**Exercise instructions**
Render the part of the material below that opens with the line containing "The image size is (176, 109)." and closes with the line containing "Action: [62, 30]", both ends included, as a JSON list of strings with one string per line and blank lines omitted.

**Task input**
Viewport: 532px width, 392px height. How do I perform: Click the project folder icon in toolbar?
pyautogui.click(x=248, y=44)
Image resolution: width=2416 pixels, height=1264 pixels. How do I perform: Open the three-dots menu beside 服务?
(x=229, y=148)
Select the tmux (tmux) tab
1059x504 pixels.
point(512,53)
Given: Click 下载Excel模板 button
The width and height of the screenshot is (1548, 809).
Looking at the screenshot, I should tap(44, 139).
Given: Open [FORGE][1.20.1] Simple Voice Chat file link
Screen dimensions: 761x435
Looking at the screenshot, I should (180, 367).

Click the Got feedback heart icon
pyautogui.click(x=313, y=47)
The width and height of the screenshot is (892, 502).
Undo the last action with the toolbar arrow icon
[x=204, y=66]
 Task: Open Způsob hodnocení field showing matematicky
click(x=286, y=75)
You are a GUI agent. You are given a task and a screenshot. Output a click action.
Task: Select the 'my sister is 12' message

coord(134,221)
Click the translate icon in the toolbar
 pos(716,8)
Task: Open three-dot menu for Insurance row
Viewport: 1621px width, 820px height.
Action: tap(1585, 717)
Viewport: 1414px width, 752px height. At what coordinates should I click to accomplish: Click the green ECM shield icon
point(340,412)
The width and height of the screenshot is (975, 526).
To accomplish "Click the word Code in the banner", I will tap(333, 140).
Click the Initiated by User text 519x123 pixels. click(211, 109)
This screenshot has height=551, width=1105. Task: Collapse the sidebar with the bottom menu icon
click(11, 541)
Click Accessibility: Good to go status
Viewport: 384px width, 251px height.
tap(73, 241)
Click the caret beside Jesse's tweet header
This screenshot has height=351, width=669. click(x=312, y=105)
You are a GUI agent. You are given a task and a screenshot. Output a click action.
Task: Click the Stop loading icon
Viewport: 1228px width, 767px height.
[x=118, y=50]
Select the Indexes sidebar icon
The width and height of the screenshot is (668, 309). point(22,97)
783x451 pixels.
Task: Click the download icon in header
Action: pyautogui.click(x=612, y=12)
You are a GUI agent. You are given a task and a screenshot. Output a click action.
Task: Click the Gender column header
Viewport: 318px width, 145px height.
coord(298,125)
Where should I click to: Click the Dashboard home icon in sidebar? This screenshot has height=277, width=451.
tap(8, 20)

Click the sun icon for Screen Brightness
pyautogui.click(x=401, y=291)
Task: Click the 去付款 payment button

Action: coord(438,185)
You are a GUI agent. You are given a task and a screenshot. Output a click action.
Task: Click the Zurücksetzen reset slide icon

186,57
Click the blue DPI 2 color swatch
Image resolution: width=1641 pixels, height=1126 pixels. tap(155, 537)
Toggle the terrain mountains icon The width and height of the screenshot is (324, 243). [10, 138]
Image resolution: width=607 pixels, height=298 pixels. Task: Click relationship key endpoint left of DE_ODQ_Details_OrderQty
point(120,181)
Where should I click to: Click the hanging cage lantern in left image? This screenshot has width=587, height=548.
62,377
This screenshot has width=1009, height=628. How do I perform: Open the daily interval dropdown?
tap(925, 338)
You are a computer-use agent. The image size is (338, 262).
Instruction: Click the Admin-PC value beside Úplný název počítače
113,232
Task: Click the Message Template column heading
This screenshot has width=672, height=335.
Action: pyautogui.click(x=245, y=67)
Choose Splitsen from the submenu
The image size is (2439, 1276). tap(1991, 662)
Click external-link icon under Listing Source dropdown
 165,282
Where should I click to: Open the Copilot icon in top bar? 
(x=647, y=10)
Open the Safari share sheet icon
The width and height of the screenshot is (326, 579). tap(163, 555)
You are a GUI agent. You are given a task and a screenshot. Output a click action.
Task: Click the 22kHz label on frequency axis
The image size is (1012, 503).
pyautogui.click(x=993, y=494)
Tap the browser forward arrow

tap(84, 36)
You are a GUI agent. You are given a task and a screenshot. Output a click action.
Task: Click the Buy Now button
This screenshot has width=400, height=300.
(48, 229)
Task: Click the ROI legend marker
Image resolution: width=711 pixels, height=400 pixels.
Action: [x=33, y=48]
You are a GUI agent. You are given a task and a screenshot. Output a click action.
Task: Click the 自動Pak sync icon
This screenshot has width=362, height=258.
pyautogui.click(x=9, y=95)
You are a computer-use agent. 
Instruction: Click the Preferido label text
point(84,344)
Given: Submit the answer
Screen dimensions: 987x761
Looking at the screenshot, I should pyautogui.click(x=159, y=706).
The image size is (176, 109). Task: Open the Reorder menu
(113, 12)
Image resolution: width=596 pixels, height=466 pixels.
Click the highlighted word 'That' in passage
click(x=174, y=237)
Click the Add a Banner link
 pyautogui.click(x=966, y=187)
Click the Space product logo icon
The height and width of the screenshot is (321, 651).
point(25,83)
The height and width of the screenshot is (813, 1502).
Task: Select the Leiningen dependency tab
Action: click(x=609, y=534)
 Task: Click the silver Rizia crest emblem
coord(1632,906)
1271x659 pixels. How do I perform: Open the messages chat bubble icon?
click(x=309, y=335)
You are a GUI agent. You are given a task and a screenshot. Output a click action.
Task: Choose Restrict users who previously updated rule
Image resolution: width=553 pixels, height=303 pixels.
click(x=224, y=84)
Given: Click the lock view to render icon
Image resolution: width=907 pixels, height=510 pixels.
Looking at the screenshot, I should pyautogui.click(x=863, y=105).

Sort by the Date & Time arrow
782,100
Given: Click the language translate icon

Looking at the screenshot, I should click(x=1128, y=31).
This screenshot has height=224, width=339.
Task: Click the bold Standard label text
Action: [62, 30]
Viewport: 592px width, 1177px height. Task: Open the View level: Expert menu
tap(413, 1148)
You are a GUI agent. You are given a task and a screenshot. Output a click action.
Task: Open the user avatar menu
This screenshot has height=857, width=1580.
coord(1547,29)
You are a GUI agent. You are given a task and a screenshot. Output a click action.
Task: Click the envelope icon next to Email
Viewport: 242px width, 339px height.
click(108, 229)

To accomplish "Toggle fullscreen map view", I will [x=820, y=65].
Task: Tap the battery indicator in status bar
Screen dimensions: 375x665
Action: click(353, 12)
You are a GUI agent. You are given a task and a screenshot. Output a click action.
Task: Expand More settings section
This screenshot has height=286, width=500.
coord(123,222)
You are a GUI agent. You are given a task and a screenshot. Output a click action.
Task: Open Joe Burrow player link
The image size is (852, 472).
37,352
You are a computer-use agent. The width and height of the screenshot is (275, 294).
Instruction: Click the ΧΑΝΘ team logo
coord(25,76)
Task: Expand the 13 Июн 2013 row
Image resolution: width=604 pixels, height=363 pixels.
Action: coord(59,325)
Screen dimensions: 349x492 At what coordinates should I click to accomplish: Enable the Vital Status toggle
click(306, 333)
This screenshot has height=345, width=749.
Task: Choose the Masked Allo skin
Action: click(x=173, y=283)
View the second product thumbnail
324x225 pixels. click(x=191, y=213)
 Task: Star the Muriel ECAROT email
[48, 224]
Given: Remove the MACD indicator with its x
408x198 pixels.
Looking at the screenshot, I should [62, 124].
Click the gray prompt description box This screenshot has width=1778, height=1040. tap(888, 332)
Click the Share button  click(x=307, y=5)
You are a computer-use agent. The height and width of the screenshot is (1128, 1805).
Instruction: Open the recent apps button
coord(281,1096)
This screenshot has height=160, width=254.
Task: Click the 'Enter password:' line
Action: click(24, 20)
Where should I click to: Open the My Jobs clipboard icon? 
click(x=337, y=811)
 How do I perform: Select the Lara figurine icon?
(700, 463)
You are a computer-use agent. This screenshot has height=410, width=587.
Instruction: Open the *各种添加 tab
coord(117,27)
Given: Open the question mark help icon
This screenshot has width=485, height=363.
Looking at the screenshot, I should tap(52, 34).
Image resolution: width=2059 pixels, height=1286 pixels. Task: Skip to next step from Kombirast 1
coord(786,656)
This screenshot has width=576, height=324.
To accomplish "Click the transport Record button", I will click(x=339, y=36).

**Expected output**
[
  "The image size is (176, 109). Task: Open the Reorder menu",
  "(113, 12)",
  "Image resolution: width=596 pixels, height=466 pixels.",
  "Click the highlighted word 'That' in passage",
  "click(x=174, y=237)",
  "Click the Add a Banner link",
  " pyautogui.click(x=966, y=187)",
  "Click the Space product logo icon",
  "The height and width of the screenshot is (321, 651).",
  "point(25,83)",
  "The height and width of the screenshot is (813, 1502).",
  "Task: Select the Leiningen dependency tab",
  "Action: click(x=609, y=534)",
  " Task: Click the silver Rizia crest emblem",
  "coord(1632,906)",
  "1271x659 pixels. How do I perform: Open the messages chat bubble icon?",
  "click(x=309, y=335)",
  "You are a GUI agent. You are given a task and a screenshot. Output a click action.",
  "Task: Choose Restrict users who previously updated rule",
  "Image resolution: width=553 pixels, height=303 pixels.",
  "click(x=224, y=84)",
  "Given: Click the lock view to render icon",
  "Image resolution: width=907 pixels, height=510 pixels.",
  "Looking at the screenshot, I should pyautogui.click(x=863, y=105).",
  "Sort by the Date & Time arrow",
  "782,100",
  "Given: Click the language translate icon",
  "Looking at the screenshot, I should click(x=1128, y=31).",
  "This screenshot has height=224, width=339.",
  "Task: Click the bold Standard label text",
  "Action: [62, 30]"
]